YOUR INSTRUCTIONS:
In the entries below, find each line with the string "panel" and copy it.

[Pixel coordinate grounding data]
....
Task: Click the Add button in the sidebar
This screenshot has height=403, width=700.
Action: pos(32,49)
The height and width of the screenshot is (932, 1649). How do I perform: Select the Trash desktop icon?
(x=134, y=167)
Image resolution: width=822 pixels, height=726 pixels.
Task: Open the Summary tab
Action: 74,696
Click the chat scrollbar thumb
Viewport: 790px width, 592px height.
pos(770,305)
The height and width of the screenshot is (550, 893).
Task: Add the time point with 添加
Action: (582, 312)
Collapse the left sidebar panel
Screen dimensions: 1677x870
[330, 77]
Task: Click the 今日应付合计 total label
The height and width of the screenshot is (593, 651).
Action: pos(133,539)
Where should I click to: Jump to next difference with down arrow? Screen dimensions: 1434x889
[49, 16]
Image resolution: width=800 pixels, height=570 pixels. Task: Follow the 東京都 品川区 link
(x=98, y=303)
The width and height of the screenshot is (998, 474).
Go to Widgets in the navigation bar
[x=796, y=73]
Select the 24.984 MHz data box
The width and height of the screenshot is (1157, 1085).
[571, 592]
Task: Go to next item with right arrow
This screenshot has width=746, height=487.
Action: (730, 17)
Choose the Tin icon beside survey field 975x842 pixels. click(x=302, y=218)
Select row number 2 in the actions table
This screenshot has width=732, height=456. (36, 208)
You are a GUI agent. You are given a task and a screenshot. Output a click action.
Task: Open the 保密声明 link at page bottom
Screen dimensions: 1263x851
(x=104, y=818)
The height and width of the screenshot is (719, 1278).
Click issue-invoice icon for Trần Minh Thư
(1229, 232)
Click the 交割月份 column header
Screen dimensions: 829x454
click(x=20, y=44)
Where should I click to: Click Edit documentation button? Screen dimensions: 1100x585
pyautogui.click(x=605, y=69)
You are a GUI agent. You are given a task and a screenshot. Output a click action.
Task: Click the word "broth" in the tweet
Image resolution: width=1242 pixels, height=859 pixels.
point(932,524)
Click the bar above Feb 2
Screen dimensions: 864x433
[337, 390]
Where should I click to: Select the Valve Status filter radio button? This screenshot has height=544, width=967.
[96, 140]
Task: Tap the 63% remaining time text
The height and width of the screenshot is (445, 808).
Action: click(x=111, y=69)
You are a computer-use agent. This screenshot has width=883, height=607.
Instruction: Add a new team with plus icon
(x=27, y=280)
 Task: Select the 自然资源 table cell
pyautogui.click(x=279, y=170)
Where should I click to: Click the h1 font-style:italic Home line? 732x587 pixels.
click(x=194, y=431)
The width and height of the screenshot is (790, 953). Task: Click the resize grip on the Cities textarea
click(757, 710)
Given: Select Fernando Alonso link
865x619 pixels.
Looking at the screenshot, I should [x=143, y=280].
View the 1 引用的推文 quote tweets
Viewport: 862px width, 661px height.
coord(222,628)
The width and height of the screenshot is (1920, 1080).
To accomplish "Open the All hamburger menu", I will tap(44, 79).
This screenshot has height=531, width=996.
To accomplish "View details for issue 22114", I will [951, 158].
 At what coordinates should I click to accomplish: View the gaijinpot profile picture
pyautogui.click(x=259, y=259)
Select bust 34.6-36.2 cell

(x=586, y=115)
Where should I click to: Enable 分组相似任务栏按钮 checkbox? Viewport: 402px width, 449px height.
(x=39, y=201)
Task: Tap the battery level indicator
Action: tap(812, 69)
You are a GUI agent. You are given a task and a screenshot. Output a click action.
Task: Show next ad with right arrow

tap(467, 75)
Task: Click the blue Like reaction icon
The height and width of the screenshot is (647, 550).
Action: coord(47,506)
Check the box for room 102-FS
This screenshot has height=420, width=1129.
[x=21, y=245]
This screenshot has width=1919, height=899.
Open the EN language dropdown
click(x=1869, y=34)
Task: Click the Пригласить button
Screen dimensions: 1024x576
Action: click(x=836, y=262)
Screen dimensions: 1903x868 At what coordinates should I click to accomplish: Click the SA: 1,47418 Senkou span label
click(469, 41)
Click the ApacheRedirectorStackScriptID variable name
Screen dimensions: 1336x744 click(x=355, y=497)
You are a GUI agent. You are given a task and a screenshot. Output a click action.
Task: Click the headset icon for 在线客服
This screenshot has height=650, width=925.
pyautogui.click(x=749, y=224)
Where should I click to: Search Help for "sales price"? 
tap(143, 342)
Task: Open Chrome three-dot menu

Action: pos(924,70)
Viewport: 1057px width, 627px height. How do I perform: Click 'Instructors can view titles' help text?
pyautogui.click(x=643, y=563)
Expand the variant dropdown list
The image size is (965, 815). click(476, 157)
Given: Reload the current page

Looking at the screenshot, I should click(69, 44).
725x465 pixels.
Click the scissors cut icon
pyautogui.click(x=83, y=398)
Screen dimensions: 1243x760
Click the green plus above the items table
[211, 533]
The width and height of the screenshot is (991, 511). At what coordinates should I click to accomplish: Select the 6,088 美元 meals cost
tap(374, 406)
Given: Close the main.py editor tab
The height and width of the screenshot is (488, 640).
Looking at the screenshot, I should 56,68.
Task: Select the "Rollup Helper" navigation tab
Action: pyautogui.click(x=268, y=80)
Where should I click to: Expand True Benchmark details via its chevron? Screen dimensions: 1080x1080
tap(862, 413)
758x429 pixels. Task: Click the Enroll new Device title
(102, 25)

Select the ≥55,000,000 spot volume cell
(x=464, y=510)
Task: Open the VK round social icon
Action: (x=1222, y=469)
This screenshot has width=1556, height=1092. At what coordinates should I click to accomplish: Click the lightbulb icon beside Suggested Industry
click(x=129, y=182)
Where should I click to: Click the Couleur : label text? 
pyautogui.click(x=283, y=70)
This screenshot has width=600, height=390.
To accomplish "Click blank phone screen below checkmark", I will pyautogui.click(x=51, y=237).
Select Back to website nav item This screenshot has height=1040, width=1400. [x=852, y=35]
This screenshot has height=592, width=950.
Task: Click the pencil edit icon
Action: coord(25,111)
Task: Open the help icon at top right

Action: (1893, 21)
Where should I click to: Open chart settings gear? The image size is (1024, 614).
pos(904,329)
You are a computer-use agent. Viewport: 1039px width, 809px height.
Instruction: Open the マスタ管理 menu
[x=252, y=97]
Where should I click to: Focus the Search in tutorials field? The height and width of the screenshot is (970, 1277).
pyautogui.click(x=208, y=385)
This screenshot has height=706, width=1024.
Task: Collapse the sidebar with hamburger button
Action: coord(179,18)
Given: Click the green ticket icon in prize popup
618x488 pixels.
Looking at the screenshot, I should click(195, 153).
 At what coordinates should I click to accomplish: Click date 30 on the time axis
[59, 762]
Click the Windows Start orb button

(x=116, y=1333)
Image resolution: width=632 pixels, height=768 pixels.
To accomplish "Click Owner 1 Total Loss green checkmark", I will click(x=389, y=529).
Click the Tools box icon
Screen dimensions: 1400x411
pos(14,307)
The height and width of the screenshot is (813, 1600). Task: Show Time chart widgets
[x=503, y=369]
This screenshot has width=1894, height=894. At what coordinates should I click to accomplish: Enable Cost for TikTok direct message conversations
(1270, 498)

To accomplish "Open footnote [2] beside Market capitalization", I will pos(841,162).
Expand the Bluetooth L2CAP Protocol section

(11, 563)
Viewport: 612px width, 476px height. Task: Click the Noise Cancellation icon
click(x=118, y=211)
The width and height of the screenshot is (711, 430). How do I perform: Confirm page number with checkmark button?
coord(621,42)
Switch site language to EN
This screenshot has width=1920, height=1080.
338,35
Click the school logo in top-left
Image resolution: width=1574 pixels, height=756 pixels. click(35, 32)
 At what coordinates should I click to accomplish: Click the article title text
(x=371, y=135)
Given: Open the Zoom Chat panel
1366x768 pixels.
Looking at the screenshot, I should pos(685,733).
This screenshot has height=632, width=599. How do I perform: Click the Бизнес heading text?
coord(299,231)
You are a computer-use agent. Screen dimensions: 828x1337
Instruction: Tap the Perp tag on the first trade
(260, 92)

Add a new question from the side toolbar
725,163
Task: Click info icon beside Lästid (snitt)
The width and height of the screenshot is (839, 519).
....
REPLY TO THE EXERCISE:
Collapse the left sidebar panel
Given: Open the Zoom Chat panel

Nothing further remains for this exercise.